Klaus Schwab, teknolojilerin yayılmasının, özellikle 4. Sanayi Devrimi altındaki teknolojilerin yaygınlaştırılmasının büyük yenilenmede önemli bir rol oynayacağını vurgulayarak, teknolojinin uygulanmasının, yeni teknolojilerin benimsenmesinin kapsayıcı ve adil bir şekilde yapılması gerektiğini söyledi.
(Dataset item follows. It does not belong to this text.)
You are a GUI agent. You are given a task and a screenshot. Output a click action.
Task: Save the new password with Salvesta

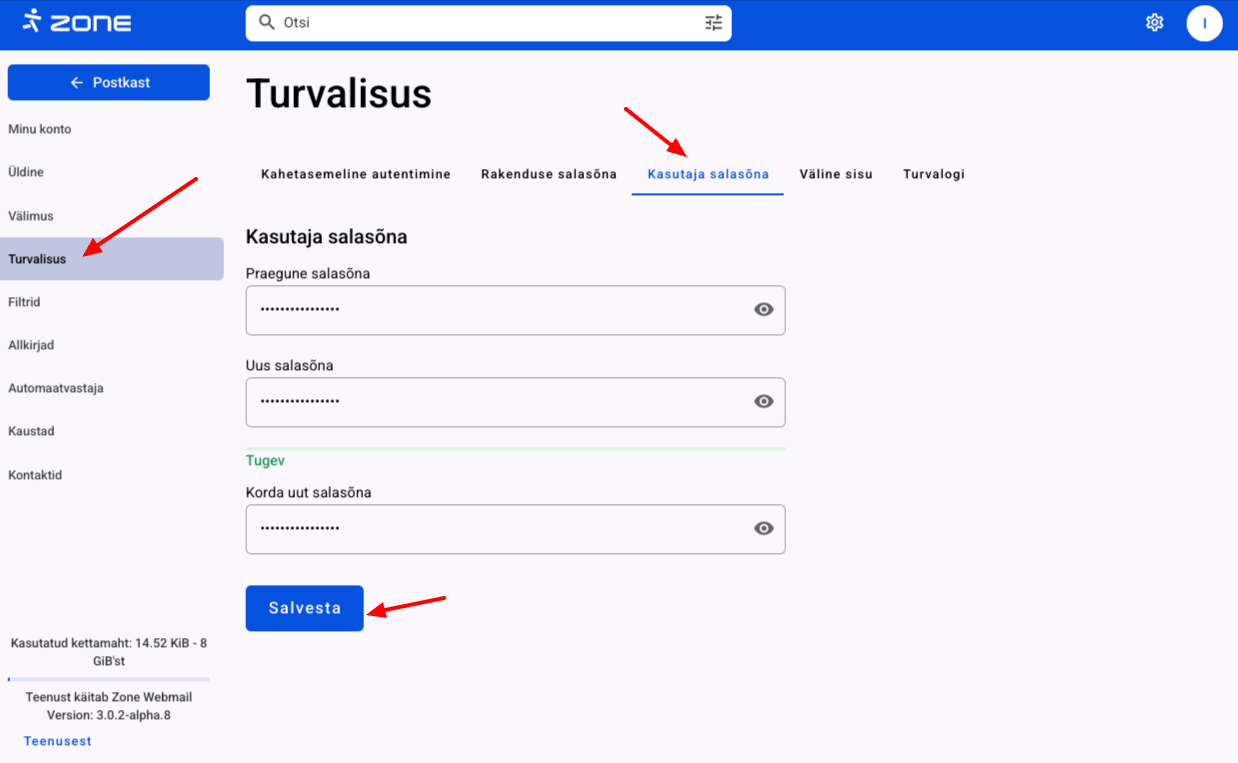304,608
Schwab, "Ekonomik ve jeopolitik açıdan küresel olarak ve bölgesinde önemli bir aktör olan Türkiye, bu alanda liderlik üstlenebilir ve dijital devrimin etkilerinin en üst seviyeye çıkartılması için öncülük edebilir. Burada topluma yaygınlaştırılması ve ilgili zorlukların azaltılması açısından önemli bir fırsat olduğunu düşünüyoruz." dedi.
Konuşmasında paylaşmak istediği 4 mesaj bulunduğunu aktaran Schwab, "Öncelikle teknolojinin değişimi daha önce hiç görmediğimiz kadar hızlı bir şekilde gerçekleşiyor. Biz de buna ayak uydurmalıyız. Son derece hızlı gelişen teknolojiyle buna ayak uydurmalıyız ve bunu toplumun iyiliği için kullanıyor olmalıyız. Teknolojiler, son on yıllarda da hızlı bir şekilde gelişmişti ama dünyada şu an tecrübe ettiğimiz şey, daha önce eşi benzeri görülmemiş bir durum." değerlendirmesinde bulundu.
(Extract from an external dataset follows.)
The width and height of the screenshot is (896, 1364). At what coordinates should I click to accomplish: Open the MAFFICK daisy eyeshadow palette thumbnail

Teknolojinin değişim hızına ayak uydurabilmek için artık işletmelerin geleneksel iş modellerinin sınırlarının dışında düşünmesi ve farklı bir değer zinciri perspektifi ortaya konulması gerektiğine işaret eden Schwab, "Artık dikey değil, yatay olarak düşünmemiz lazım. Türkiye de bu noktada ulusal teknoloji girişimleri sayesinde teknolojiye çok ciddi yatırım yapmakta ve Ar-Ge'yi de önümüzdeki 2-3 yıl içerisinde yüzde 1,8 artırmak istiyor." dedi.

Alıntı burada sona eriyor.